## begin Material
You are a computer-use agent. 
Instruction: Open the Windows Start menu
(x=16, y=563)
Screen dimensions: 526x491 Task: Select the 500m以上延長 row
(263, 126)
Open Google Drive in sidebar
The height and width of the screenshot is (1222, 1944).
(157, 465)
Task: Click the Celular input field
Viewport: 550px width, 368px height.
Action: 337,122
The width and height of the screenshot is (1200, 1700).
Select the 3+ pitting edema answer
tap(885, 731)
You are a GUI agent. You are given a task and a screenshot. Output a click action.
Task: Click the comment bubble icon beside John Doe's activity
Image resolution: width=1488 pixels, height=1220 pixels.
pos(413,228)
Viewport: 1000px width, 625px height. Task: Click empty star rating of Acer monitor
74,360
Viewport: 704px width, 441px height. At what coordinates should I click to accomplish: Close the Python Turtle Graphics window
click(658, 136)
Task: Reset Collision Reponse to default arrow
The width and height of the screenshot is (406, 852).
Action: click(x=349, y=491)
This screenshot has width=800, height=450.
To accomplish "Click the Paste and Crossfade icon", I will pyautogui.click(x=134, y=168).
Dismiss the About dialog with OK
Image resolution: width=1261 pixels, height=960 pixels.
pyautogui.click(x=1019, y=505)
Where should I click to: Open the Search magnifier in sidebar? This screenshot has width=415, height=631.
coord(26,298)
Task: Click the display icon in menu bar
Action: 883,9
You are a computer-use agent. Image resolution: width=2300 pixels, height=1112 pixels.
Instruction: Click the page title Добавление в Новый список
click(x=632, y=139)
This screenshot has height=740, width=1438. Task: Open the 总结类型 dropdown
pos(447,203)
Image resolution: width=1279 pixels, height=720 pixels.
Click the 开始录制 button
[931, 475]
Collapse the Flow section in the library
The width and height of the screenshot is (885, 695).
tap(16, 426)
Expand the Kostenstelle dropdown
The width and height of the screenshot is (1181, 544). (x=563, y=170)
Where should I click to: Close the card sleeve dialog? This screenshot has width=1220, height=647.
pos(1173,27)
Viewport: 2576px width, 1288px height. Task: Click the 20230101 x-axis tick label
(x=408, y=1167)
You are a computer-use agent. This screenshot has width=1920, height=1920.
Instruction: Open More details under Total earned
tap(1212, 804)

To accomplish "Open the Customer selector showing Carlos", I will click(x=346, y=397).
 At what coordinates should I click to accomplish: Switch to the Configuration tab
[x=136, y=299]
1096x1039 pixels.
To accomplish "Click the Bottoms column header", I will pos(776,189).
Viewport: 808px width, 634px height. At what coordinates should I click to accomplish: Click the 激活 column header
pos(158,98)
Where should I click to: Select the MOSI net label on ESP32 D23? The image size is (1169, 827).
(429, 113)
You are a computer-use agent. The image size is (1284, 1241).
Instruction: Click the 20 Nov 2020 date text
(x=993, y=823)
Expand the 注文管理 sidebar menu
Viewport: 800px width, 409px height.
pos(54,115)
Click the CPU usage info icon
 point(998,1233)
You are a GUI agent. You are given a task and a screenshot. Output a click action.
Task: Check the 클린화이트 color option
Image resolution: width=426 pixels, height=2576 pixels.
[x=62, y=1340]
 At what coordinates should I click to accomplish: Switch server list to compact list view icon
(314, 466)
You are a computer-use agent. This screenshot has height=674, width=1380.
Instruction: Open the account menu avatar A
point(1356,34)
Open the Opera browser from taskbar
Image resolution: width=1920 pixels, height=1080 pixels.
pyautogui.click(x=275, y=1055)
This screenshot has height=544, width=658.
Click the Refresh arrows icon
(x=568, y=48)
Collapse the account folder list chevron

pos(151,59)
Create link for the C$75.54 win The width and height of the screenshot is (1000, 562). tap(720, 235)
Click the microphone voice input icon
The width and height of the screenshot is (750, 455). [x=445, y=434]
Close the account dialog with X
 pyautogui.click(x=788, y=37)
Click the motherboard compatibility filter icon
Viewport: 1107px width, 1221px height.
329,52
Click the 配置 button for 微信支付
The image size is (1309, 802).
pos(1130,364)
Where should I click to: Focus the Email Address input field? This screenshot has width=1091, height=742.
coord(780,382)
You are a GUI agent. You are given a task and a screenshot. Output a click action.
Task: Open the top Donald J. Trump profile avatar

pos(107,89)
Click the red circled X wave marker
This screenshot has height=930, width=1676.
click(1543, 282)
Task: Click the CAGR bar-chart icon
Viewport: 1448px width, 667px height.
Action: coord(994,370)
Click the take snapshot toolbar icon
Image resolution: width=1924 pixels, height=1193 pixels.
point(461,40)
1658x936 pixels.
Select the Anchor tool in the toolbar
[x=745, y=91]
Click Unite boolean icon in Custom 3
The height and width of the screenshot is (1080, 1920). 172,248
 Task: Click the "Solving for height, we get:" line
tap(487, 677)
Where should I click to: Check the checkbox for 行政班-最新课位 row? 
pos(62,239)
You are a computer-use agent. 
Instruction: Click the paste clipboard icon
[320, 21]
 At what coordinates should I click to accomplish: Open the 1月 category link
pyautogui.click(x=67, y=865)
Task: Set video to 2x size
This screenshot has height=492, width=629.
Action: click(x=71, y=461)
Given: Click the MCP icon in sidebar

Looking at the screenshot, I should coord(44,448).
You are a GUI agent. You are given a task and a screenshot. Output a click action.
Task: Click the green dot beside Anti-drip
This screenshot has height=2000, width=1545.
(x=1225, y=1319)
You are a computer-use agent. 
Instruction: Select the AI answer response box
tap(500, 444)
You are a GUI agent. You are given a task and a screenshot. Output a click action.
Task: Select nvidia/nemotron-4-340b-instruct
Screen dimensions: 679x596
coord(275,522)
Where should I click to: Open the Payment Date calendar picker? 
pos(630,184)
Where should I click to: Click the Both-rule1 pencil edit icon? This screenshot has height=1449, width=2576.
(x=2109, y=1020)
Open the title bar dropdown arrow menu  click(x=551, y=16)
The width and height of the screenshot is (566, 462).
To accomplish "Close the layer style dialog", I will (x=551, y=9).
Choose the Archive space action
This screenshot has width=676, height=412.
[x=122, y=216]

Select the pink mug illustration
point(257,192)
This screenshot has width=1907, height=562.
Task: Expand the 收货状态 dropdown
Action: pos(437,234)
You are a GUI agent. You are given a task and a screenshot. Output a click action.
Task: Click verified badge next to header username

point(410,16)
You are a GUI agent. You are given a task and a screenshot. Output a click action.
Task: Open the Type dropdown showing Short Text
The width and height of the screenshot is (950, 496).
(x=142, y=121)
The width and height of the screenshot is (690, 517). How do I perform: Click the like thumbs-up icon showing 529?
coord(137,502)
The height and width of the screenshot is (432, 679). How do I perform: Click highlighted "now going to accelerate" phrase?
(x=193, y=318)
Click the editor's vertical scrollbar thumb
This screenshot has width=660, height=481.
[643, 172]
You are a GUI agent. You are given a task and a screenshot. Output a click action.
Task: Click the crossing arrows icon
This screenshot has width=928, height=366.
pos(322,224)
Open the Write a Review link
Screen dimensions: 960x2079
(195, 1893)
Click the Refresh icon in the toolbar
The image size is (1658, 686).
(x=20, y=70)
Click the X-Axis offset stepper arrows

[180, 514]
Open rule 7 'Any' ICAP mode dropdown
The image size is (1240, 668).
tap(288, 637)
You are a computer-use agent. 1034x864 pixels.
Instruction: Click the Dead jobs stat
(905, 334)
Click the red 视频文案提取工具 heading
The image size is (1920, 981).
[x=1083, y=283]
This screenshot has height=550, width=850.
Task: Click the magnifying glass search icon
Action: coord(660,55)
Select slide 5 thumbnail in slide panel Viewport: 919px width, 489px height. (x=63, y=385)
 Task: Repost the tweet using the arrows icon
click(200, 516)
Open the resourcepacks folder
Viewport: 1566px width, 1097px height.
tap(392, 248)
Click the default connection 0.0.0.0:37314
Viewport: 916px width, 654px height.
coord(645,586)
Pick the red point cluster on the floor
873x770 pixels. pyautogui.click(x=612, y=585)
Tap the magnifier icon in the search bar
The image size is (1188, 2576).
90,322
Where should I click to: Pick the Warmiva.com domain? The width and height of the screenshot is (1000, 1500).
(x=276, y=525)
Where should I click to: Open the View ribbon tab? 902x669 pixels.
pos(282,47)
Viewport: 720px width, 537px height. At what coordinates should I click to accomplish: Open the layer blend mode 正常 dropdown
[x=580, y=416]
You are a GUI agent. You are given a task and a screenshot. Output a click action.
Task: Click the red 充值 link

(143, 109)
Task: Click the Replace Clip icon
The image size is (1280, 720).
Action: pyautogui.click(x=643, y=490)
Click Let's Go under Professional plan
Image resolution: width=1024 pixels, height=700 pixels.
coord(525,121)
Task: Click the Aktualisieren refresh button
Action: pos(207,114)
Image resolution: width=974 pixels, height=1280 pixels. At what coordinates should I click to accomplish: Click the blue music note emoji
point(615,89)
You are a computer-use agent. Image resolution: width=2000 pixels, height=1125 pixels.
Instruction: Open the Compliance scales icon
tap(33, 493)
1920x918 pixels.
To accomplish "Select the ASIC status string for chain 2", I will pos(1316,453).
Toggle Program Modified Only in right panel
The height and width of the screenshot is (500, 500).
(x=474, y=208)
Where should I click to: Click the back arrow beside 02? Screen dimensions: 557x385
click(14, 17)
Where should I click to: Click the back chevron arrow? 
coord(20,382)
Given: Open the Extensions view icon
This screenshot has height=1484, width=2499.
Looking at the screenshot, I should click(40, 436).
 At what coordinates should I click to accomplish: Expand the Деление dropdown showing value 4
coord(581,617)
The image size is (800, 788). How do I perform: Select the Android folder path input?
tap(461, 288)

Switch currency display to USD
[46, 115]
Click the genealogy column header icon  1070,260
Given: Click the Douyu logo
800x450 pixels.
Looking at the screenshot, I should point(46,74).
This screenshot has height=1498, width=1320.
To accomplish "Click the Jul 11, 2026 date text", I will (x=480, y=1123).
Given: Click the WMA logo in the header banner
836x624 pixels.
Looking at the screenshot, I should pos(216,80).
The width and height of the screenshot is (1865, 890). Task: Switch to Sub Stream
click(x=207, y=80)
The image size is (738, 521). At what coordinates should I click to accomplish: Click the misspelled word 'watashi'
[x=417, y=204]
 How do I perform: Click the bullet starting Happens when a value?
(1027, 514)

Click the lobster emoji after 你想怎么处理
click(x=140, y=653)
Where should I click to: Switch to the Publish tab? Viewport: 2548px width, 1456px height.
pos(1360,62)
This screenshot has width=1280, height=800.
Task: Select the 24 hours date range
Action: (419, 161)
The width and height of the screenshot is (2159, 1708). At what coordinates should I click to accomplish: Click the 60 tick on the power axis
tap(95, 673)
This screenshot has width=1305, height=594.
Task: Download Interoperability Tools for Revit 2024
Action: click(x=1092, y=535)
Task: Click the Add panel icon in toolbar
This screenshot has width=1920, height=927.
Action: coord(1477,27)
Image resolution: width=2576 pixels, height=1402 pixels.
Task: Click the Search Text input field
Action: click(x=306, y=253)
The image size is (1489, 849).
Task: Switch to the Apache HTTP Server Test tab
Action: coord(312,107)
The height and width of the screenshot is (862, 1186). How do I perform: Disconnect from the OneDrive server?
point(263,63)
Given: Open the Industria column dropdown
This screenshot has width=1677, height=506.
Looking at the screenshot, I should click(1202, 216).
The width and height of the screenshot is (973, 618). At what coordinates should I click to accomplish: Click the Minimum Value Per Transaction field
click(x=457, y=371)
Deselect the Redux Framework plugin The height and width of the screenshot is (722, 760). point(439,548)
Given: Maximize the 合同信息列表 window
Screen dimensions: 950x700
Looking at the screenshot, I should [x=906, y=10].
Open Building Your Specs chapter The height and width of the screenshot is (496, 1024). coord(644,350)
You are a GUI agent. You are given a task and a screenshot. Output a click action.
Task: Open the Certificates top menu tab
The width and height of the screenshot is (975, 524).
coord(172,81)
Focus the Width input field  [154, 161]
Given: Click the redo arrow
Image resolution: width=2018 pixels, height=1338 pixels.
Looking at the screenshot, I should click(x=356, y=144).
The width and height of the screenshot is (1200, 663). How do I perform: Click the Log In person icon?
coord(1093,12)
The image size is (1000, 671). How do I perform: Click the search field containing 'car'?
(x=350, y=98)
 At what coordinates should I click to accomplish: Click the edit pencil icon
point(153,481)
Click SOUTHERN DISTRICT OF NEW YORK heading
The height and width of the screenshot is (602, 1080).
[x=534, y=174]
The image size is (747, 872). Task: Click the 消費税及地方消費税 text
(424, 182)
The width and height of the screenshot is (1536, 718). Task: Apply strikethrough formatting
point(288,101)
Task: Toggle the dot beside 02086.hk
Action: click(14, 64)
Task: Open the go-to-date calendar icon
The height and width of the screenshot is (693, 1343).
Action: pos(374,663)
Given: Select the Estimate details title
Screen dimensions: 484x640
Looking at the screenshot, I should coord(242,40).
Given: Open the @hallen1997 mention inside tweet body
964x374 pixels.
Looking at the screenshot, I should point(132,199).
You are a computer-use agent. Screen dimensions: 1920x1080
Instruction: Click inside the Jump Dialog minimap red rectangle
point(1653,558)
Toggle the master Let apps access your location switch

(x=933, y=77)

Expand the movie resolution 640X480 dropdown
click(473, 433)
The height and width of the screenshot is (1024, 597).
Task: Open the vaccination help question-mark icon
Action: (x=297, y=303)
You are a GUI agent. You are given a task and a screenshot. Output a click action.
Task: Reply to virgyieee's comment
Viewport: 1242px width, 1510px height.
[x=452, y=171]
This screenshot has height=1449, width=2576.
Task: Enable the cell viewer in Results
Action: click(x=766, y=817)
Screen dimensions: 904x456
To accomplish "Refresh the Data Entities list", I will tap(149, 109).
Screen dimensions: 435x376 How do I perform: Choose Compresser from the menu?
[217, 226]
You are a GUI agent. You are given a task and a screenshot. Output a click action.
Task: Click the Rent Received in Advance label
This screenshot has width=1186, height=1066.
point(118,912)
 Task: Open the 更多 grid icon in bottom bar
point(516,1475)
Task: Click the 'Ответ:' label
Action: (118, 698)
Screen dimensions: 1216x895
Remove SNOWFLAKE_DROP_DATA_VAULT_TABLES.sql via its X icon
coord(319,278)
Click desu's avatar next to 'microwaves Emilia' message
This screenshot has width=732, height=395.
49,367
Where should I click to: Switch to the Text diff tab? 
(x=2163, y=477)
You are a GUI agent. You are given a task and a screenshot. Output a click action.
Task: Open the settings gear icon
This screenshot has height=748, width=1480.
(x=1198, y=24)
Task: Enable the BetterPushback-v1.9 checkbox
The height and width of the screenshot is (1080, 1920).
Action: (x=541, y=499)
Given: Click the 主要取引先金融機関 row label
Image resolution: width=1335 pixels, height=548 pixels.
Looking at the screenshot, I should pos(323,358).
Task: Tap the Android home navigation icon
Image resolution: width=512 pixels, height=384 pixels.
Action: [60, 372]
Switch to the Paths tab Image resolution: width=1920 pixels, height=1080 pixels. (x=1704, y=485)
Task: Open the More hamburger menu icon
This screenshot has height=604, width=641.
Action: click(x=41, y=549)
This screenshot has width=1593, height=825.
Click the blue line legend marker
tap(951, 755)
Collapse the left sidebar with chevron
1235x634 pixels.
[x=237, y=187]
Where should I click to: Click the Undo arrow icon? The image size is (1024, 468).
## end Material
Extract the lines of the records from the line containing "Open the resourcepacks folder" up to and including the line containing "Action: pos(207,114)", and repeat them exactly.

Response to this exercise |
Open the resourcepacks folder
Viewport: 1566px width, 1097px height.
tap(392, 248)
Click the default connection 0.0.0.0:37314
Viewport: 916px width, 654px height.
coord(645,586)
Pick the red point cluster on the floor
873x770 pixels. pyautogui.click(x=612, y=585)
Tap the magnifier icon in the search bar
The image size is (1188, 2576).
90,322
Where should I click to: Pick the Warmiva.com domain? The width and height of the screenshot is (1000, 1500).
(x=276, y=525)
Where should I click to: Open the View ribbon tab? 902x669 pixels.
pos(282,47)
Viewport: 720px width, 537px height. At what coordinates should I click to accomplish: Open the layer blend mode 正常 dropdown
[x=580, y=416]
You are a GUI agent. You are given a task and a screenshot. Output a click action.
Task: Click the red 充值 link

(143, 109)
Task: Click the Replace Clip icon
The image size is (1280, 720).
Action: pyautogui.click(x=643, y=490)
Click Let's Go under Professional plan
Image resolution: width=1024 pixels, height=700 pixels.
coord(525,121)
Task: Click the Aktualisieren refresh button
Action: pos(207,114)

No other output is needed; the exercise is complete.